With the markets feeling that the Federal Reserve Board is on the cusp of raising short-term interest rates, any bad economic news we receive holds the Fed off a bit. That is why the stock markets right now seem to react better to bad economic news as opposed to good economic news. When we received bad news during the past several years, there was always this thought in the backs of the minds of economists that we might slip back into a recession. Not that another recession is not possible, but at this point, the risk of a “double dip” recession is definitely marginalized.
Statements from Federal Reserve Board members more recently have tempered enthusiasm regarding the economy overheating. The most recent jobs report has us wondering if, through these statements, the Fed was doing more than trying to allay fears of fast and severe rate hikes. Perhaps the economy is indeed slowing down. It will take another month or two of jobs data to give us a clearer picture. Right now it is at least clear that the economy is not close to teetering on recession. So we say at this point — let the bad times roll because they help keep the Fed at bay.

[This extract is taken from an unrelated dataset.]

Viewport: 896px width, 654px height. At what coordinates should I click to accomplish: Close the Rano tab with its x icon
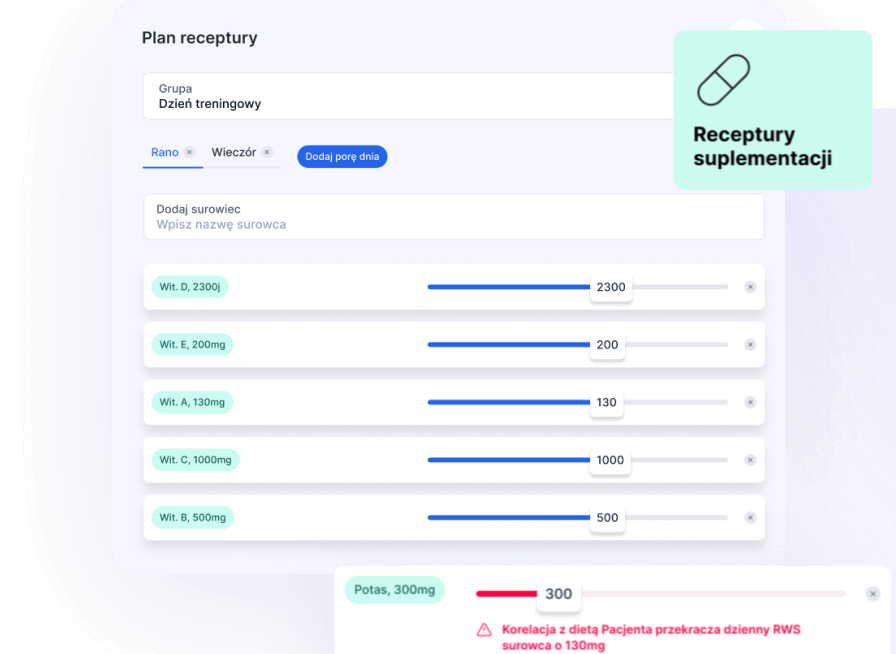(x=189, y=153)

The Markets. Rates on home loans fell in the past week in response to the employment report for March. Freddie Mac announced that for the week ending April 9, 30-year fixed rates decreased to 3.66% from 3.70% the week before. The average for 15-year loans also fell to 2.93%. Adjustables were mixed, with the average for one-year adjustables remaining at 2.46% and five-year adjustables falling to 2.83%. A year ago, 30-year fixed rates were at 4.34%, which continues to be more than 0.50% higher than today’s levels. Attributed to Len Kiefer, deputy chief economist, Freddie Mac — “Rates on home loans fell across the board following last week’s disappointing employment report. The US economy added 126,000 new jobs in March, well below market expectations of 247,000 jobs. We did see some uptick in wages, as average hourly earnings increased 7 cents for the month, and are up 2.1 percent over the year. Meanwhile, jobless claims fell sharply to 268,000 this week, much lower than market expectations of 285,000.” Rates indicated do not include fees and points and are provided for evidence of trends only. They should not be used for comparison purposes.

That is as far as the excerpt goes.